Honra e respeito à dignidade

Para justificar a indenização por dano moral, a decisão do juiz de Marialva também se baseou na  lição de José de Aguiar Dias (Da responsabilidade Civil. São Paulo: Renovar, ed. 2006, p.ág. 1009-/1010 ),  para quem o dano moral “consiste na penosa sensação da ofensa, na humilhação perante terceiros, na dor sofrida, enfim, nos efeitos puramente psíquicos e sensoriais experimentados pela vítima do dano”. Além disso, a decisão também cita Antônio Jeová Santos  (O dano Moral Indenizável, Ed. Método, 3a. ed., pp. 75 e ss., com base em Jorge Mosset Iturraspe –-Responsabilidad Civil, p. 21 ) lembrando que “todo ato que diminua ou cause menoscabo aos bens materiais ou imateriais, pode ser considerado dano”, acrescentando que o “dano é um mal, um desvalor ou contravalor, algo que se padece com dor, posto que nos diminui e reduz; tira de nós algo que era nosso, do qual gozávamos ou nos aproveitávamos, que era nossa integridade psíquica ou física, as possibilidades de acréscimos ou novas incorporações.”. 

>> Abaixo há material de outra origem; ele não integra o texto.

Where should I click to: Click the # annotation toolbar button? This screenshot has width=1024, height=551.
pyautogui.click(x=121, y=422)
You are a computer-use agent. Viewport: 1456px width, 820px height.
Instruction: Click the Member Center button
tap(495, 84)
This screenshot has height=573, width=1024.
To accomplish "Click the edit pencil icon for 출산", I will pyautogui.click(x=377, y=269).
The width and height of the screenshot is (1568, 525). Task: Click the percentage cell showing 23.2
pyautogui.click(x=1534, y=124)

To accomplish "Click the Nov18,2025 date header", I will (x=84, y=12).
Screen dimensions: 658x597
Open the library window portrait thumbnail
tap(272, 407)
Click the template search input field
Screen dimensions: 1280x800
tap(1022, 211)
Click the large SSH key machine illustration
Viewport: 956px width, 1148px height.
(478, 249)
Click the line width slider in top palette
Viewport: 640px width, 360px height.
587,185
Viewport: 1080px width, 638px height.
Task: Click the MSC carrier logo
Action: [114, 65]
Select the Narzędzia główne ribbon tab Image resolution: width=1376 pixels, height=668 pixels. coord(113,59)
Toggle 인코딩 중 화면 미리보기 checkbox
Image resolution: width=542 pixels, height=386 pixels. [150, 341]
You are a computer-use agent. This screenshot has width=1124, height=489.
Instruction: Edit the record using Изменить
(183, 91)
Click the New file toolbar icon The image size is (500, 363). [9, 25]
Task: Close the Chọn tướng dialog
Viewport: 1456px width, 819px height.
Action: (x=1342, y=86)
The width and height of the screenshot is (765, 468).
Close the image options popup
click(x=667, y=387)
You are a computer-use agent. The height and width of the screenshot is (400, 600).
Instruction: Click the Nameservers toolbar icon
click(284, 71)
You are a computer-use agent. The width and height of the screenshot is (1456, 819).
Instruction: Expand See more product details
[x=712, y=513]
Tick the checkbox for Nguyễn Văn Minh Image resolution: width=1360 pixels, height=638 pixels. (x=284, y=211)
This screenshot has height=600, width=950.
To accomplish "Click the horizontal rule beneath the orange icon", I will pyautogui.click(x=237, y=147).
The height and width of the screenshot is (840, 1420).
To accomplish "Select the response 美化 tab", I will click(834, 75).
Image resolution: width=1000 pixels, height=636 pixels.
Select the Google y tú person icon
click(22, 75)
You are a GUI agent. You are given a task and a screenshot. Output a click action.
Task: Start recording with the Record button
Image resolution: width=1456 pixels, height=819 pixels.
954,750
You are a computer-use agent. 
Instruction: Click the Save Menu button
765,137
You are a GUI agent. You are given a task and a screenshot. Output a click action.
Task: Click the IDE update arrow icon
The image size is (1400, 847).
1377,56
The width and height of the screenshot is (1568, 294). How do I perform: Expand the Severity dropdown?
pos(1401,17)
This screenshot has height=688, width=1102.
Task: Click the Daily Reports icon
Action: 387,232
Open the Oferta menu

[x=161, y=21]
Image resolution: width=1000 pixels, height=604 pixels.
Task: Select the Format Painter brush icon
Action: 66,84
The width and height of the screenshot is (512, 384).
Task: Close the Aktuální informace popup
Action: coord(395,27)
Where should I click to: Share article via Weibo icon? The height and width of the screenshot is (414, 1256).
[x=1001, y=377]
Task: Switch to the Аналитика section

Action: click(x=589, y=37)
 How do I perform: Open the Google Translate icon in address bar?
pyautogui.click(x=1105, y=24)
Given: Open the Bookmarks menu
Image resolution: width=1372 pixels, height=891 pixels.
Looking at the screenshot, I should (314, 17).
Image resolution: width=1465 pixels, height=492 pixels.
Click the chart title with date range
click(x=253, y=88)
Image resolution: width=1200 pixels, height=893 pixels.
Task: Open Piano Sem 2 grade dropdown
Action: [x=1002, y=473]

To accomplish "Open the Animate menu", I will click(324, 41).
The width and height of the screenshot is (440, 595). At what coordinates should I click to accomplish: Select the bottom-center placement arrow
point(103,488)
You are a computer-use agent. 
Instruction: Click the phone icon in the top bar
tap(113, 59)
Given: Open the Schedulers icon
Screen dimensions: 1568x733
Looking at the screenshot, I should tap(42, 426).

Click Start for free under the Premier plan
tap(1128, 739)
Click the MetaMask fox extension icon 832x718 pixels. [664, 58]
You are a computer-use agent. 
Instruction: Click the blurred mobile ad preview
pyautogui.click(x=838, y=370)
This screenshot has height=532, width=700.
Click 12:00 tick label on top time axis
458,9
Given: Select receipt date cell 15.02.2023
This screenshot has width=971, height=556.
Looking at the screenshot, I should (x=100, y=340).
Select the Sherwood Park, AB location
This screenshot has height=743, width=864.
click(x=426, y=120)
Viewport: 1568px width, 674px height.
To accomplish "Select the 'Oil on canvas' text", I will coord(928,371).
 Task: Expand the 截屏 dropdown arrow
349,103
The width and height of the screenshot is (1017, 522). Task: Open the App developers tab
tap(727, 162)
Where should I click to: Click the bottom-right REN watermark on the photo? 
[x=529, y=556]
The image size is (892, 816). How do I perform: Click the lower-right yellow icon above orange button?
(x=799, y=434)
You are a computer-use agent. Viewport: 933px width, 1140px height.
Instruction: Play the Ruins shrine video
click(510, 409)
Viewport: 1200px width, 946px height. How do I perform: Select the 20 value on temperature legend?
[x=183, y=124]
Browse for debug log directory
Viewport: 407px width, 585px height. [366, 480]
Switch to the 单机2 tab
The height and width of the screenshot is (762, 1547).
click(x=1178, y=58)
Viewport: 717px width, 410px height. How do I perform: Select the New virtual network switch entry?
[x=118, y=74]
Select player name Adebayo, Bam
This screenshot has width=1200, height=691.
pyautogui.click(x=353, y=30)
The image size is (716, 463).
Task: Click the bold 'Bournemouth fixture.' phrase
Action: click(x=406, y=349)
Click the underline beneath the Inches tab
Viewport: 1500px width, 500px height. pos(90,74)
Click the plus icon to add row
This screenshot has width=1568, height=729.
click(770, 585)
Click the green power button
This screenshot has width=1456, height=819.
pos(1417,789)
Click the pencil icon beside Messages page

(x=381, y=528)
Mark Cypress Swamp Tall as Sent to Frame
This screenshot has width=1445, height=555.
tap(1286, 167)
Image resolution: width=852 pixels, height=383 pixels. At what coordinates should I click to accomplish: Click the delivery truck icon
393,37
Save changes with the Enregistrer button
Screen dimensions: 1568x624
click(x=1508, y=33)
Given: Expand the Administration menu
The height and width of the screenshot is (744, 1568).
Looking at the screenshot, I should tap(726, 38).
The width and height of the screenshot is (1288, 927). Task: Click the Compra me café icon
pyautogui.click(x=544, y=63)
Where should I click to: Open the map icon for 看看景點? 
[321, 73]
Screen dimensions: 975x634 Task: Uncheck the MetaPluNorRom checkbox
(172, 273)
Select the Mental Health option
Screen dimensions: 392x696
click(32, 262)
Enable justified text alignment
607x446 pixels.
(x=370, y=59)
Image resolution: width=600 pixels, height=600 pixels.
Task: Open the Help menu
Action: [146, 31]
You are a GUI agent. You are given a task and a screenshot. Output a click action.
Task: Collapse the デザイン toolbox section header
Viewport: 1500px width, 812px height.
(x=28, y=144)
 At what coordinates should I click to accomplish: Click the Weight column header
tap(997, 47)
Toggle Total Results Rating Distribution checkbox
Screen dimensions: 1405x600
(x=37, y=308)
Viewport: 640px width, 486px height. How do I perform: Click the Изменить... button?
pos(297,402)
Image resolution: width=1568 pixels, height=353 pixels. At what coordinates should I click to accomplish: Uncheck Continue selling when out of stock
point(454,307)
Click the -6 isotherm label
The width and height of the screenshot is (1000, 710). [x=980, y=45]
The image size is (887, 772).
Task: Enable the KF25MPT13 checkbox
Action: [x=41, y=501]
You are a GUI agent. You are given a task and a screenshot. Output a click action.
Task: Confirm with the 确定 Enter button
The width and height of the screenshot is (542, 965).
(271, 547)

O magistrado seguiu também a doutrina do dano moral como lesão que “ocasiona um distúrbio anormal na vida do indivíduo; uma inconveniência de comportamento ou, como definimos, um desconforto comportamental a ser examinado a cada caso”, como explica Sílvio de Salvo Venosa (Direito Civil – Responsabilidade Civil. – 5a. ed. São Paulo : Atlas, 2005, p. 47). Foi citado tambéem  Sérgio Cavalieri, que o caracteriza como “a dor, vexame, sofrimento ou humilhação que, fugindo à normalidade, interfira intensamente no comportamento psicológico do indivíduo, causando-lhe aflições, angústia e desequilíbrio em seu bem-estar” (Programa de responsabilidade civil, 2,a ed., SP: Malheiros, 1998, p. 78, apud Carlos Roberto Gonçalves, Responsabilidade civil, 8.a ed., SP: Saraiva, 2003, p. 549-/550).   

A decisão, portanto, se baseia na compreensão de que a honra e o respeito à dignidade humana devem ser considerados diante de fatos cotidianos, como comportamentos considerados grosseiros, especialmente nas relações de consumo e considerando fatores sociais e étnicos. 

Com informações do Tribunal de Justiça do Estado do Paraná.